Cosa direbbe oggi Pasolini dell’Italia se non fosse stato assassinato quarant’anni fa? Impossibile dirlo, ma è indubbio che molte sue opere offrono ancora spunti di riflessione attualissimi. L’ultima rilettura critica del grande poeta friulano è stata offerta in questi giorni dal regista Daniele Salvo e dal teatro Vascello, che hanno preferito anticipare il loro ricordo a marzo, nell’anniversario della nascita, al posto delle tradizionali celebrazioni autunnali per la ricorrenza del suo misterioso assassinio. Una scelta non semplicemente di marketing.
“Siamo tutti in pericolo”. E’ infatti un Pasolini particolarmente vivo, lucidamente preoccupato per l’Italia del suo tempo – ma noi contemporanei potremmo dire “di tutti i tempi” – quello messo in scena per due settimane sul palcoscenico di Monteverde Vecchio, con un collage composto da frammenti delle Lettere luterane, dall’accorata lettera scritta all’allora presidente della Repubblica Giovanni Leone, e dall’ultima intervista della sua vita, concessa a Federico Colombo dell’Unità poche ore prima di essere assassinato, e di cui lui stesso aveva scelto il profetico titolo.
Certo, le analisi del regista del Vangelo secondo Matteo risentono inevitabilmente della lettura marxista dell’epoca – per esempio sul ruolo nella società di intellettuali e operai, o sulla “corruzione” dei figli della classe lavoratrice operata da quell’infarinatura di cultura borghese che ricevono nella scuola media unica, di cui infatti aveva chiesto l’abolizione – ma la lucidità con cui quattro decenni fa Pasolini, a nome dei cittadini italiani, «chiedeva di sapere», di avere risposte alle tante zone d’ombra della nostra giovane Repubblica, potrebbe tranquillamente trovare spazio sulla prima pagina del giornale di oggi, dato che molti dei problemi di allora non sono stati risolti (e spesso neppure davvero affrontati).
In scena.

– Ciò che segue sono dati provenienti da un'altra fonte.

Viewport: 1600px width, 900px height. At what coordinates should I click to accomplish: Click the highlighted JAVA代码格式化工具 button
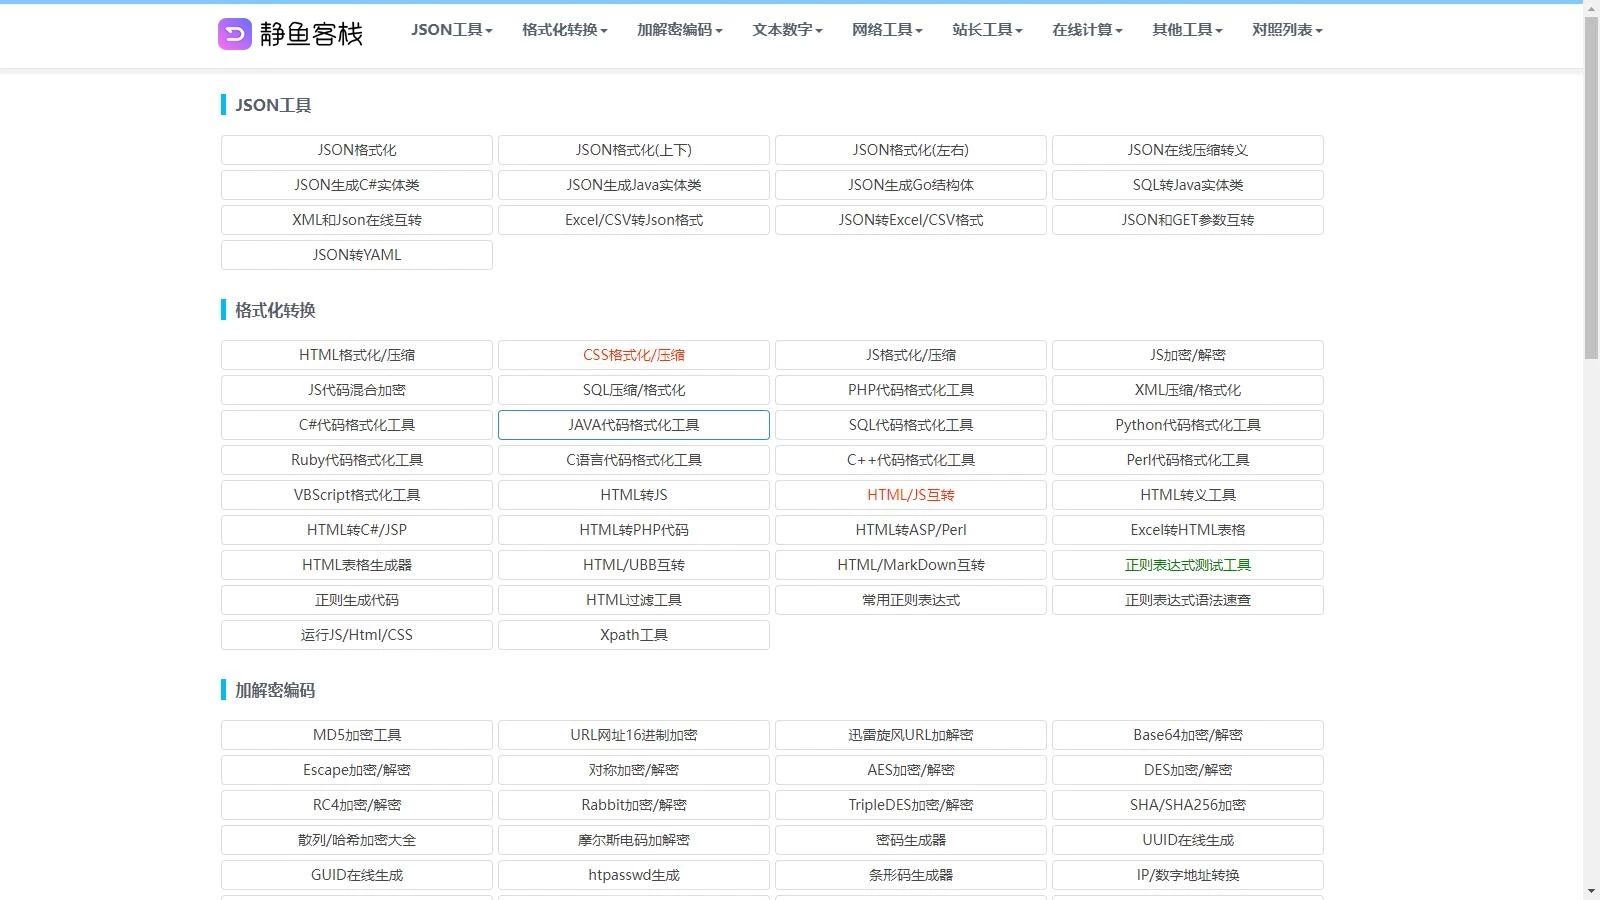(x=634, y=425)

Sempre in omaggio al Pasolini vivo, gli spettatori vengono accolti (e poi saranno congedati alla fine) dalla sua voce fuori campo. Ci troviamo nella camera-studio del poeta, con letto, scrivania, libri e macchina da scrivere, mentre il pavimento è completamente tappezzato da prime pagine di giornali. Sullo sfondo, ad accompagnare la narrazione, vengono proiettate immagini d’epoca ed il testo della drammatica lettera aperta al Quirinale. Per oltre un’ora l’esperto e affidabile Gianluigi Fogacci regala un interpretazione molto intensa dei tormenti interiori pasoliniani. Nella seconda parte gli offre una valida spalla Raffaele Latagliata (il giornalista che lo intervista), mentre le periodiche “incursioni” del giovane Michele Costabile, completamente nudo, ricordano al pubblico il lato più privato della vita del poeta.

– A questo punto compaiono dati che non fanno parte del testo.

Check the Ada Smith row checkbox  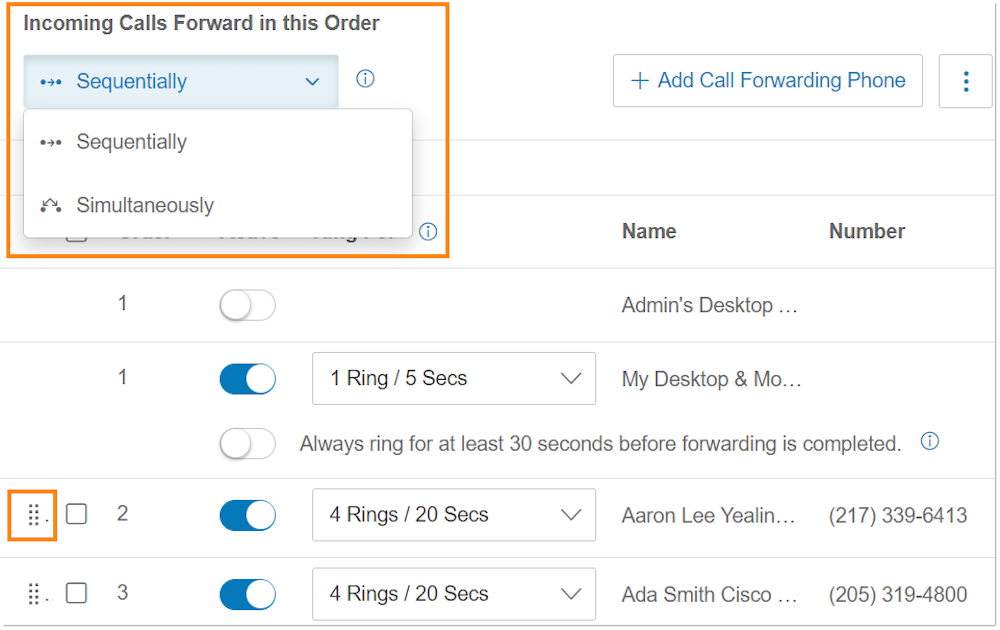77,593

Il Pilade. Ieri sera l’omaggio a Pasolini si è chiuso con una serata speciale in cui venti attori under 35 – embrione della costituenda compagnia dei Sognatori – hanno messo in scena un ampio studio sul Pilade, la tragedia sul senso del potere attraverso la storia, dagli antichi miti greci ai giorni nostri. Molto intensa la rappresentazione corale dei giovani professionisti, supportati da un regista di talento, che per una volta rinuncia alle proiezioni sullo sfondo e punta all’essenzialità del testo e della sua interpretazione. Bravissimi i protagonisti Elio D’Alessandro (Pilade), Ivan Alovisio (Oreste) e Selene Gandini (Elettra); menzione speciale per il coro delle giovani madri, guidato dalla potente e coraggiosa Marcella Favilla, nuda in scena col pancione per oltre cinque minuti.